→ ABOUT THIS TASK: Transcribe exactly, and only, the lines running from the one with "Instruction: Select the" to the end of the entries below, both included, without any pictures.

· · · · ·

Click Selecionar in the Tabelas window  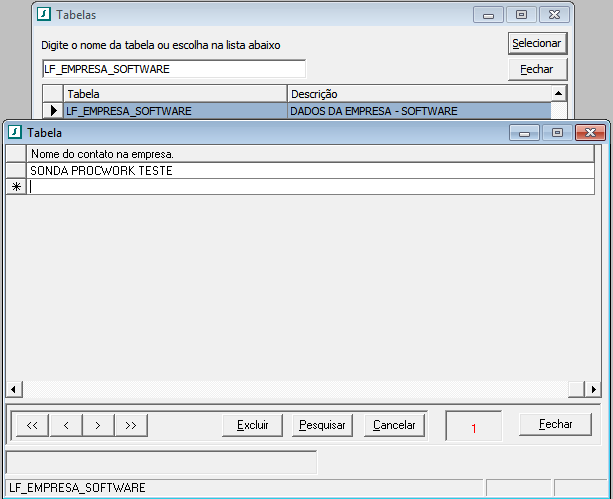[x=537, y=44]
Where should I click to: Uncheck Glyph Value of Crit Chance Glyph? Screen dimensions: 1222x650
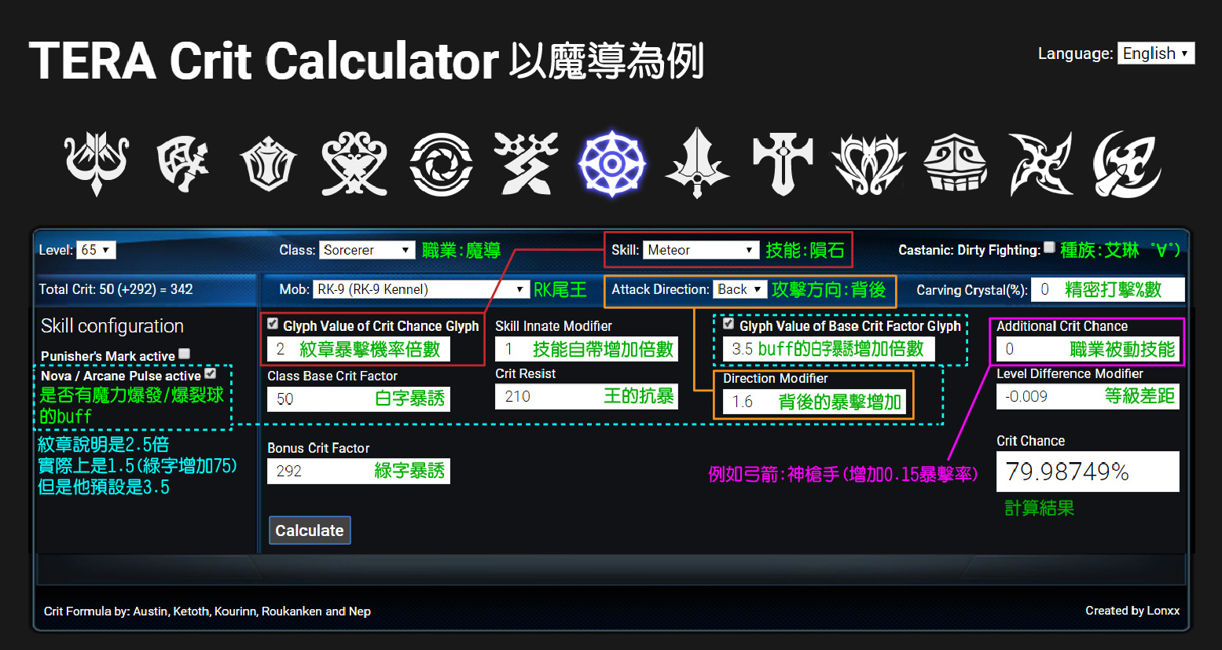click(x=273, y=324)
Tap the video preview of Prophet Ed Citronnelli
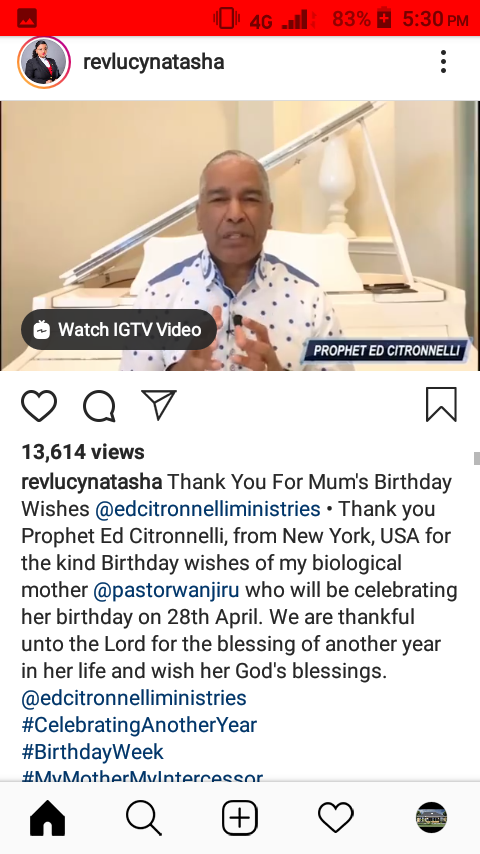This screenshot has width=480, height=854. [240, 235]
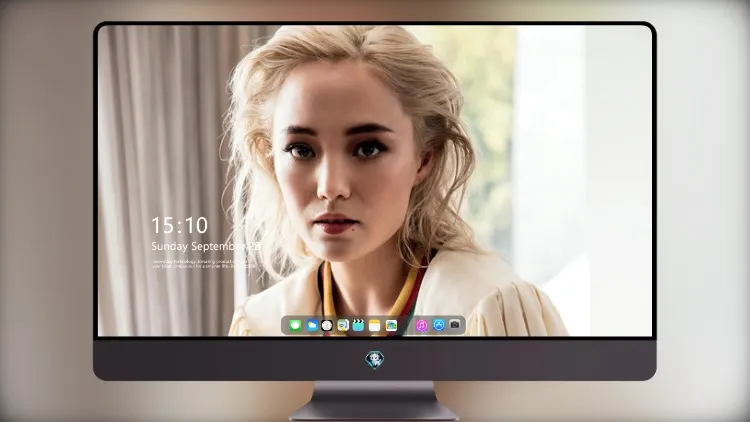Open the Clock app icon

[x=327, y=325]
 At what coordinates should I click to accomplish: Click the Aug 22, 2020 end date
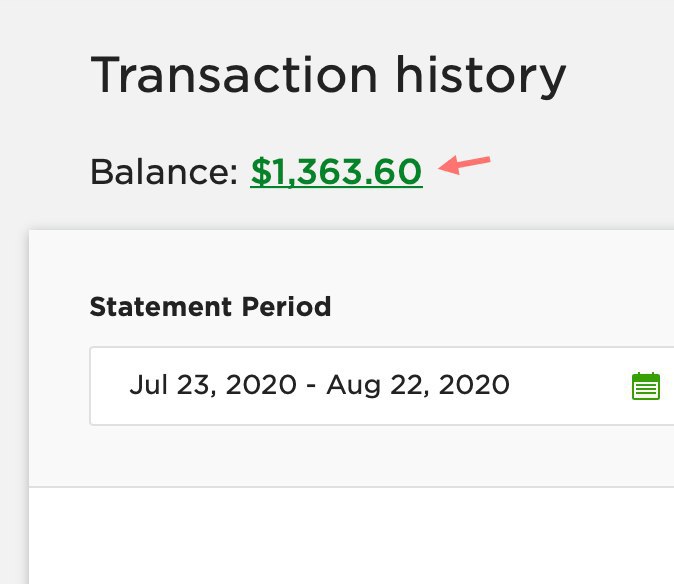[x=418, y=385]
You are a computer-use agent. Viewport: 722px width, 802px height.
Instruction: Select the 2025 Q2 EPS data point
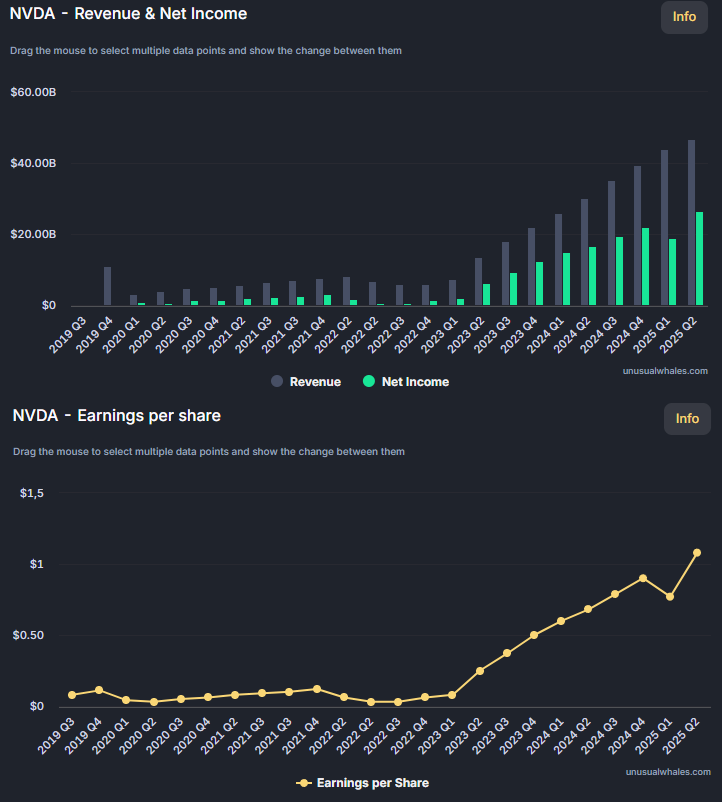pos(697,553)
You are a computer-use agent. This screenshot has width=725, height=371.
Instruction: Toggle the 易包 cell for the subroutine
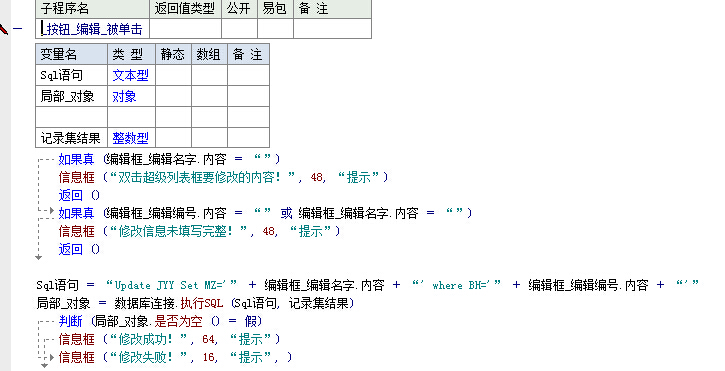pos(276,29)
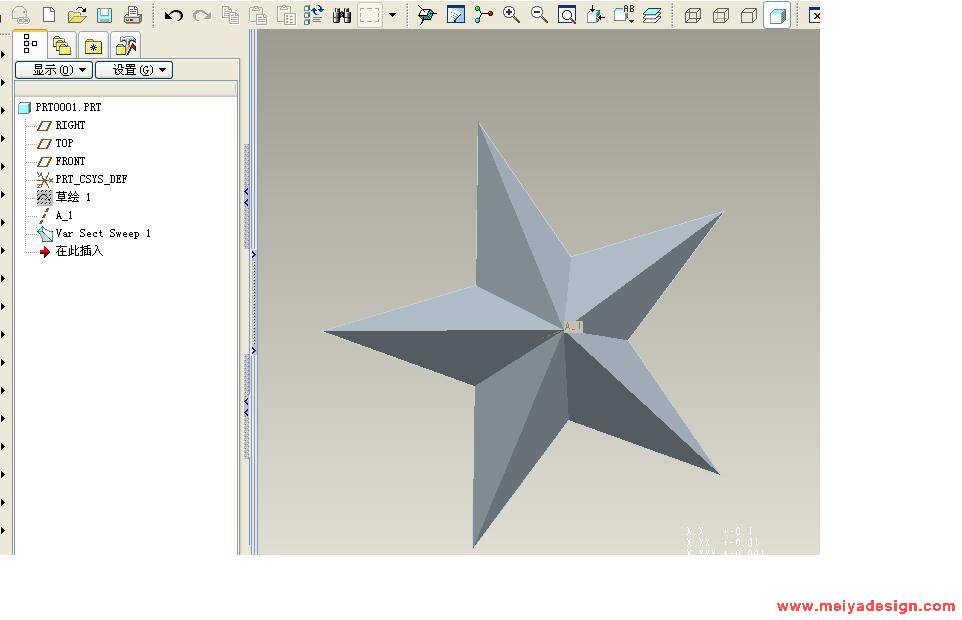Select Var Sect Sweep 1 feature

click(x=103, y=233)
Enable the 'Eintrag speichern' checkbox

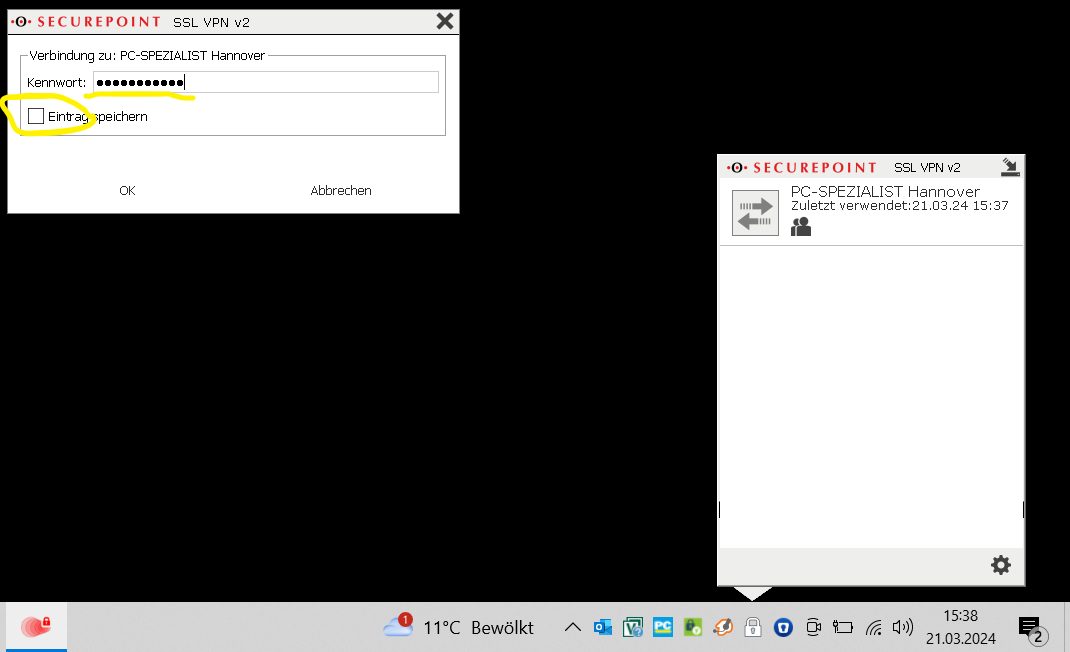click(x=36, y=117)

· · · · ·

→ FINISHED TASK:
Instruction: Select the 2025 Q2 EPS data point
pos(697,553)
You are a computer-use agent. This screenshot has width=725, height=371.
Instruction: Toggle the 易包 cell for the subroutine
pos(276,29)
Select Var Sect Sweep 1 feature

click(x=103, y=233)
Enable the 'Eintrag speichern' checkbox

click(x=36, y=117)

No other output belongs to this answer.